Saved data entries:
———

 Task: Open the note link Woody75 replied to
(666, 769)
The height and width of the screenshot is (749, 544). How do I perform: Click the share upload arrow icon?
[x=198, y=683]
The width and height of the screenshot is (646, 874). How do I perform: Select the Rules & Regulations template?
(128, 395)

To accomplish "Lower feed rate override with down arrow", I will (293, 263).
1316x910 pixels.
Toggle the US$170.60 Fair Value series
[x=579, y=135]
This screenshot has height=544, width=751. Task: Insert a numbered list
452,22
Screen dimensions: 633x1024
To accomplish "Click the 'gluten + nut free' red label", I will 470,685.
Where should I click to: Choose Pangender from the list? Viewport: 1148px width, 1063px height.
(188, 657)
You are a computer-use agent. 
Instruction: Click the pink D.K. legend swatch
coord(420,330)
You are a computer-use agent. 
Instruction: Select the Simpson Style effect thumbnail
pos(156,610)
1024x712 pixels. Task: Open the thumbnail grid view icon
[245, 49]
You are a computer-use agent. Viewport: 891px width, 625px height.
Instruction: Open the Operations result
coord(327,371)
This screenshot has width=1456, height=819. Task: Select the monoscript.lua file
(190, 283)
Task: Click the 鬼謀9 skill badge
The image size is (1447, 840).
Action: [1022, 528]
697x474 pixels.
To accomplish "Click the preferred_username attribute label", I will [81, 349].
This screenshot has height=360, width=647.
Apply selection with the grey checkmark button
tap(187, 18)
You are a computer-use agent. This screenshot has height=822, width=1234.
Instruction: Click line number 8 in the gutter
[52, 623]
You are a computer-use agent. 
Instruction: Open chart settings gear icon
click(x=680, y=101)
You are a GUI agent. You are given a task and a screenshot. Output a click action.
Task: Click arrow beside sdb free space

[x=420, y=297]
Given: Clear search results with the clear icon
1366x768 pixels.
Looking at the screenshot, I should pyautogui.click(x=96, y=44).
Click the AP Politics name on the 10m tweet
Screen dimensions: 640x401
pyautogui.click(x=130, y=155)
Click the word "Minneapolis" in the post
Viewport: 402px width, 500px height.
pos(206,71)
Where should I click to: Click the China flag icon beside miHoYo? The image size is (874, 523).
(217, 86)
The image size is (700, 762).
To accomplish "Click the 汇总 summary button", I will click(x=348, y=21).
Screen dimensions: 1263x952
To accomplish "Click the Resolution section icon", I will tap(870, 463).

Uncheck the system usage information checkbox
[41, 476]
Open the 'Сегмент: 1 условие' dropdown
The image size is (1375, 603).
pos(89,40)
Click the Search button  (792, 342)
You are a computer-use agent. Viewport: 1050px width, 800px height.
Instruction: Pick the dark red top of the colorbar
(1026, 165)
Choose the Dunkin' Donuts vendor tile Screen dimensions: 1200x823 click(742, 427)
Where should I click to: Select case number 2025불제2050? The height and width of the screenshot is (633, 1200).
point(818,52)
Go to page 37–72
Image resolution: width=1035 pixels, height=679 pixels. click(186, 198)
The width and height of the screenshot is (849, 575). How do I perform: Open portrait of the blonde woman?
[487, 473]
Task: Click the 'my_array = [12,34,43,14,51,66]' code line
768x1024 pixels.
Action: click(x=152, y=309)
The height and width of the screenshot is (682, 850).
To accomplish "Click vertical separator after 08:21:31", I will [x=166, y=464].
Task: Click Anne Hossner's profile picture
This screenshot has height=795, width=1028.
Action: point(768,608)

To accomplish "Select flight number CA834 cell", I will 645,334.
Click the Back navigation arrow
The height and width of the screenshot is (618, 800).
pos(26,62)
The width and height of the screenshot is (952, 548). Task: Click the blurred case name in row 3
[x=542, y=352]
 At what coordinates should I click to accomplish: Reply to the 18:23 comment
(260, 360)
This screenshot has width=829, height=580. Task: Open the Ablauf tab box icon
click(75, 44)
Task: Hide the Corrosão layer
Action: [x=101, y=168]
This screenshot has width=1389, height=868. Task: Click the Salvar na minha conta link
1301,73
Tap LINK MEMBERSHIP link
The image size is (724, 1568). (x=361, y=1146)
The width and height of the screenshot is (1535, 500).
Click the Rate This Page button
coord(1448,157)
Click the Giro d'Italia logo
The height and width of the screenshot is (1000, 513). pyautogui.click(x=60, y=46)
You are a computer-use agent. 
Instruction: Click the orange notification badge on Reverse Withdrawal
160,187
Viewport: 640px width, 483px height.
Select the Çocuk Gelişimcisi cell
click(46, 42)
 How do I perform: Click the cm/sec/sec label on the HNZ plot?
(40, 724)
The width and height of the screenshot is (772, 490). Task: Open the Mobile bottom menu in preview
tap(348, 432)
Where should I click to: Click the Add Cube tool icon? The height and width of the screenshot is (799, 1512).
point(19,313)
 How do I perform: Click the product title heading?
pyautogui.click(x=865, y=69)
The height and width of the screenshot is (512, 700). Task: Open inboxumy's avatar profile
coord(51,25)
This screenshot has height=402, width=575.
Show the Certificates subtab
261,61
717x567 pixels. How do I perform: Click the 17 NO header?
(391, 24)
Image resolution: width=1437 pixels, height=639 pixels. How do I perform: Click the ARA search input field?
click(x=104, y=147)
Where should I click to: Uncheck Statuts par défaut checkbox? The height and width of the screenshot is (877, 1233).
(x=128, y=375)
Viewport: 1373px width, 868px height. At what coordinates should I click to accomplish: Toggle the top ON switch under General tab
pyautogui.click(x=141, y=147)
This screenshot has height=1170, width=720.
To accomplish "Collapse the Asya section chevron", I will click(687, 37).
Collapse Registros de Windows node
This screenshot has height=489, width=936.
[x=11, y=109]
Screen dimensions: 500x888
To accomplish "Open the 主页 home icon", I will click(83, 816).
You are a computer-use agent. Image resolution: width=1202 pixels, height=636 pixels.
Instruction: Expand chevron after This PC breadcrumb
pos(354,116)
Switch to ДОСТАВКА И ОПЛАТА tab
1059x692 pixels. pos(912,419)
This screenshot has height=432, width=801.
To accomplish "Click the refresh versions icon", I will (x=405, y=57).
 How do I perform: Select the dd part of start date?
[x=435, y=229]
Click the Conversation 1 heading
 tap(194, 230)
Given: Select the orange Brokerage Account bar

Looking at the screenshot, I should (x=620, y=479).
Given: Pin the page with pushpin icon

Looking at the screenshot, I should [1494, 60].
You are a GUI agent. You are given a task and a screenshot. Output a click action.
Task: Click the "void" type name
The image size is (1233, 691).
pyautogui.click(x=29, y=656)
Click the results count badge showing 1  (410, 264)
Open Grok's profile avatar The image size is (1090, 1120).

———

In the records above, tally the lines where the word "section" appears, and give the number and nothing else.

* **Solution to the problem**:
2